The only link I have is from the guy at hoopsworld

http://www.hoopsworld.com/board3/showthread.php?tid=8910


----------



## Minstrel (Dec 31, 2002)

Peaceman said:


> Another stupid move by Patterson. Both Portland papers as well as our only sportstalk radio station are going to crusify Patterson and justifiably so. My god this guy doesn't get it. The media can help you eventually, but lets take a approach to make sure they are bitter another 5 years. That will help.


The media follows news. No matter how the Blazers treat them now, if the Blazers are in the WCF five years from now, the press will want their interviews.

In the meantime, the Oregonian's reporters have shown a pettiness while the team is bad and that won't change whether they have an open media policy or not.

I believe in fostering good relationships, but if the press is going to be dishonest and petty, I think it's a good idea to stand up to them and cut them off from what they want. The press will continue to write stories about the Blazers, some will be factual accounts, some will be "those dirty *******s." As per usual. But they won't get the interviews and reports they need to do their distortions.


----------



## Stepping Razor (Apr 24, 2004)

Man, what a clownshow, all around.

Steve Patterson's paranoid, bumbling, ham-fisted attempts to restrict access to information can only hurt the team.

On the other hand, Jason Quick and John Canzano have repeatedly demonstrated a shocking lack of professionalism in the way they cover the Blazers. Peeping through closed blinds? Stalking Patterson in Orlando and trying to read his lips from 100 yards away as he met with another GM in a park? Calling the management "The Three Amigos"?

If the Blazers were smart, they'd fire Patterson tomorrow.

If the Oregonian had any class or standards at all, they'd have fired Quick and Canzano years ago.

The fact that Quick and Canzano obviously loathe Steve Patterson as a human being, and vice versa, has completely poisoned all three guys' abilities to do their jobs with any modicum of professional competence, and that's nothing but bad news for the Blazers.

Boo.

Stepping Razor


----------



## Ed O (Dec 30, 2002)

People rip into Chad Ford, and Peter Vecsey, and all sort of other rumormongerers... but THIS is the reason they don't attribute their sources.

Quick got some good, good info. Even if it was imperfect, even if we don't believe in his ability to adequately describe what he's seeing... I really am happy that he peeked in and found out what he could.

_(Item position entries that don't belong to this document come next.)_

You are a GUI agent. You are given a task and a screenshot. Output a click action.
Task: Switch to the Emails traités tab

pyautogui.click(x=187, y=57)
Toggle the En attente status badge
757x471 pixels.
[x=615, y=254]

I want to know as much as possible, and I was delighted that I didn't have to wait to see what Chad Ford had heard.

But Quick was too honest. He should have been more ambiguous about the source of the workout's details. He would have taken heat, perhaps, from some people on this board (who never trust unnamed sources, especially from media members that have a history of less than perfect accuracy) and the Blazers' brass MIGHT have figured out that he somehow had access he shouldn't have... but by shoving it in their face, it gave them the PR flak jacket to simply cut everyone off.

It IS in the best interests of the club, and it will be better for their draft day, if nothing accurate leaks out of the private workouts. As a Blazers fan, I want them to succeed, but I also want to know what's happening so I can enjoy these two weeks and the draft all the more.

I don't blame the Blazers. I don't blame Quick for peeking. I just wish he was more discreet. 

Ed O.


----------



## wastro (Dec 19, 2004)

I get that the guy who posted the statement covers the Blazers for Hoopsworld, but I can't help but question its legitimacy.

1) The "statement" actually said "peeping" through the blinds. What kind of professional statement uses a word like that?

2) No link on OL, nothing on Blazers.com, etc ...

3) The Blazers could have just come down on Quick or the Oregonian in general; why ban ALL media?

I don't know, it might be valid. We'll just wait until the official word comes down from the team tomorrow if something actually DOES change.


----------



## Ed O (Dec 30, 2002)

wastro said:


> I get that the guy who posted the statement covers the Blazers for Hoopsworld, but I can't help but question its legitimacy.


I wondered, too, but as I read the thread I came to believe that it's legit.



> 1) The "statement" actually said "peeping" through the blinds. What kind of professional statement uses a word like that?


Well, one that is pissed off.  Which, maybe, takes it out of the realm of professionalism.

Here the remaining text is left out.